| name | intel-esimd-fuse |
| description | Expert guidance for implementing fused multi-operation kernels on Intel GPUs using ESIMD. Use this skill whenever the user needs to fuse multiple operations into a single kernel pass to minimize memory traffic, such as softmax + top-K + normalize, or any pipeline that chains reduction, selection, and normalization in one kernel. Also trigger for ESIMD softmax implementation, vectorized exp on simd<float,N> for a full row, detail::sum vs reduce pitfall (reduce silently returns 0), fused attention block selection with probability normalization, or any kernel that computes softmax probabilities and immediately selects the top-K entries. The main example is the fused softmax+topk+normalize V2 variant achieving 43.2 GB/s (43% bandwidth utilization) for seq_len=32K, N=128, K=8.
|
Intel ESIMD Kernel Fusion Patterns
This skill covers techniques for fusing multiple operations into a single ESIMD kernel
pass, eliminating intermediate global memory round-trips. The primary example is the
fused softmax + topK + normalize pipeline, but the patterns generalize to any
chain of per-row operations that can share data through registers.
Version: 2.0.0
General Fusion Principles
- One load, multiple operations: Load data once into registers, then chain all
operations (reduction, selection, normalization) without writing intermediates to
global memory.
- Register data sharing: Pass data between fused stages via
simd<T, N> registers
rather than SLM or global memory.
- Single store at the end: Write only the final result to global memory.
- Compile-time dimensions: Template on data dimensions so the compiler can unroll
and optimize the entire fused pipeline.
For TopK only (no fusion), see intel-esimd-topk (V2 register heap, V3 runtime K).

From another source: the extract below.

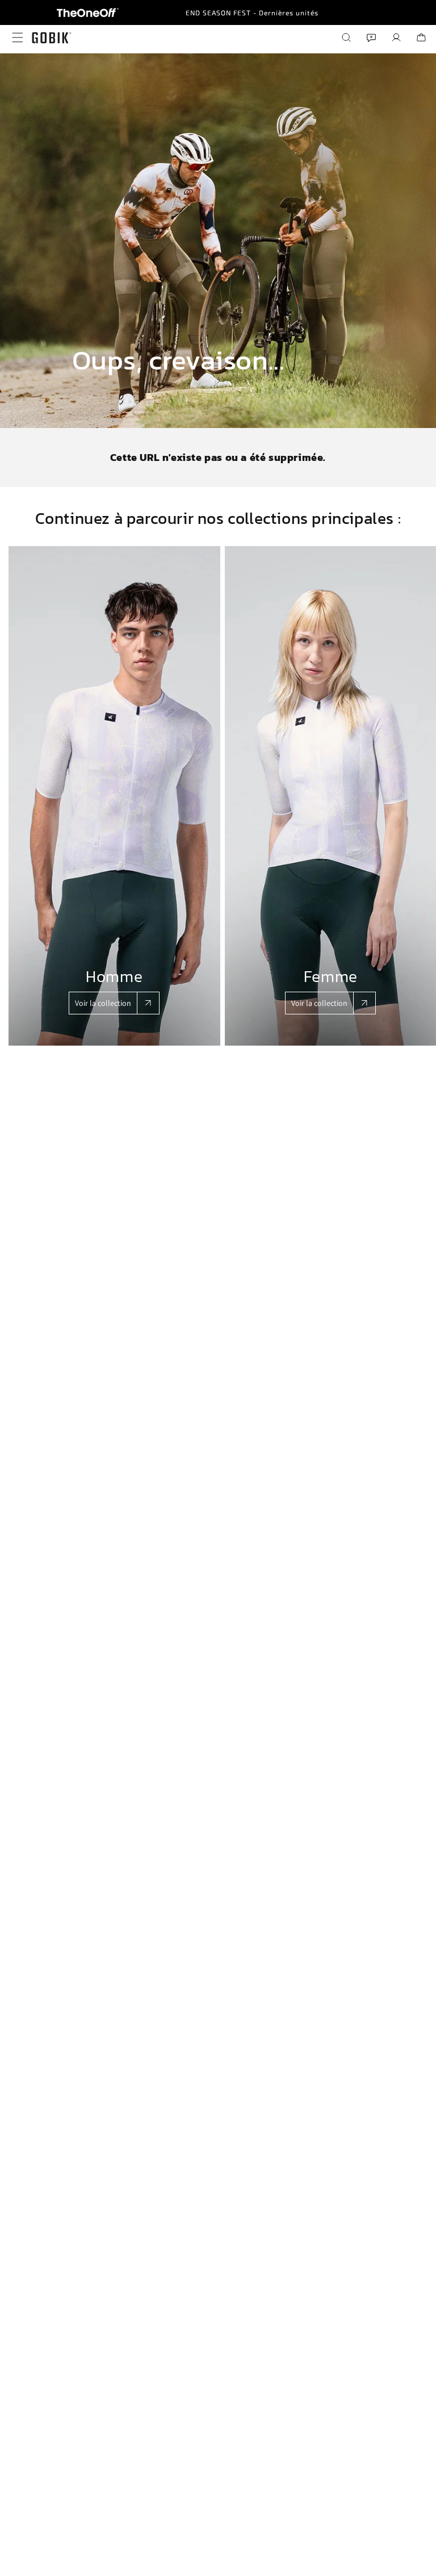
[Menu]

Example: Fused Softmax + TopK + Normalize
Fuses three operations in a single kernel pass per row:
- Load N fp16 values, convert to float
- Softmax:
hmax then subtract then exp then sum then divide
- Top-K streaming heap (V2 register file, compile-time K)
- Normalize:
v_i / sum(v_i) over the top-K values
- Store normalized fp16 values + int32 indices
Achievement: 43.2 GB/s (43% of 100 GB/s peak) for seq_len=32K, N=128, K=8
Softmax in ESIMD
simd<float, N> x_f = convert<float>(x_h);
float max_v = hmax<float>(x_f);
x_f -= max_v;
simd<float, N> exp_x = exp(x_f);
float sum_e = sycl::ext::intel::esimd::detail::sum<float, float, N>(exp_x);
simd<sycl::half, N> sm = convert<sycl::half>(exp_x / sum_e);
Two rules that matter:
- Use
hmax<float>(x_f) and exp(x_f) directly on the full vector — do not chunk.
- Use
detail::sum, never reduce<float> — reduce resolves to std::reduce and silently returns 0.
Normalize Top-K
simd<float, TOP_K> fheap = convert<float>(heap);
float top_sum = sycl::ext::intel::esimd::detail::sum<float, float, TOP_K>(fheap);
simd<sycl::half, TOP_K> norm_vals = convert<sycl::half>(fheap / top_sum);
Optimization Journey (seq_len=32K, N=128, K=8)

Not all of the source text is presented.